══ Information given ══

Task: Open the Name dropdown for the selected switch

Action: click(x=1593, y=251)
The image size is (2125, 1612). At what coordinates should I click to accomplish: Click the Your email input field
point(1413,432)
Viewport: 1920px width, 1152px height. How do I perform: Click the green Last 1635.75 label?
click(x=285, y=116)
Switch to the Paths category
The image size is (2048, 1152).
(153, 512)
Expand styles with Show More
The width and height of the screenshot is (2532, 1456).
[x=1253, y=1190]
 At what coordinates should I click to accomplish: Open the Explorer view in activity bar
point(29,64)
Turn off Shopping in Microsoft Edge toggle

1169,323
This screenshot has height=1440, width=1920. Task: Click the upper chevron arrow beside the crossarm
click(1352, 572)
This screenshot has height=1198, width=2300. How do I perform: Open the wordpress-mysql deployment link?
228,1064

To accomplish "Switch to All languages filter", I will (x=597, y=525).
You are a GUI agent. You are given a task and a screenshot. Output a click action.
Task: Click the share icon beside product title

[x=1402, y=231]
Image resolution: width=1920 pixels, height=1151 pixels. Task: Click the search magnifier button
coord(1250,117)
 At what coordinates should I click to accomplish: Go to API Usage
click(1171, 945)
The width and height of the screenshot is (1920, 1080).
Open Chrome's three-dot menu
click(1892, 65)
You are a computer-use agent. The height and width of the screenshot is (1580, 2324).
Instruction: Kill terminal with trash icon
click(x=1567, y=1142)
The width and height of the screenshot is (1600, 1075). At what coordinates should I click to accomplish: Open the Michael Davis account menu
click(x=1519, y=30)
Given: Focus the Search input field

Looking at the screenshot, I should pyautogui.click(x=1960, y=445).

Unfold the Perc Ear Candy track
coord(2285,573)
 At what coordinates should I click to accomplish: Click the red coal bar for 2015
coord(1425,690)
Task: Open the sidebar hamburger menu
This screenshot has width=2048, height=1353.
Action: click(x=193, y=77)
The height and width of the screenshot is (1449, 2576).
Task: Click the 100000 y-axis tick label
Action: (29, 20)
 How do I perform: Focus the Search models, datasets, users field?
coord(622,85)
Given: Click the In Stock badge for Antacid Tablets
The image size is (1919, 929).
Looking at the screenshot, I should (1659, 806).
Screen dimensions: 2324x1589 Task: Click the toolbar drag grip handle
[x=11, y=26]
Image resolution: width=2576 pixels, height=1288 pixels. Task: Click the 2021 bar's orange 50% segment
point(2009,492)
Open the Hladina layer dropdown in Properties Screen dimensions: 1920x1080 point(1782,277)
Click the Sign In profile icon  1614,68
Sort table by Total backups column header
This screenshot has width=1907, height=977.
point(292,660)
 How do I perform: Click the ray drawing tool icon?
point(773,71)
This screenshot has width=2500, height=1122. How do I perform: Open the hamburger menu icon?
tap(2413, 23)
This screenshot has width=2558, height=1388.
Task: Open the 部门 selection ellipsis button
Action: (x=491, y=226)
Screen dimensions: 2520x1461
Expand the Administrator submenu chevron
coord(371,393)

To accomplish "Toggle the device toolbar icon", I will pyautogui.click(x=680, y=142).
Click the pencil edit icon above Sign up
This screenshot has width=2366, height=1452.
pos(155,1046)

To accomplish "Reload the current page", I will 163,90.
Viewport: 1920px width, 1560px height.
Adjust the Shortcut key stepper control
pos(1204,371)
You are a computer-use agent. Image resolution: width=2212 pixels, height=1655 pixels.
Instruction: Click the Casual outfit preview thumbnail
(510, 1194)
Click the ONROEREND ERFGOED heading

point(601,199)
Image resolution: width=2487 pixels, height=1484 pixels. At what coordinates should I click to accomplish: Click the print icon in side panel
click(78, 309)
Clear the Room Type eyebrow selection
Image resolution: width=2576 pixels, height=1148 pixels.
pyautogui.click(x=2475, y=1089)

═══

▸ **Instructions to follow**:
Count how many lines in the records above hold the word "computer", and answer with that number alone.

▸ **Response for this exercise**:
2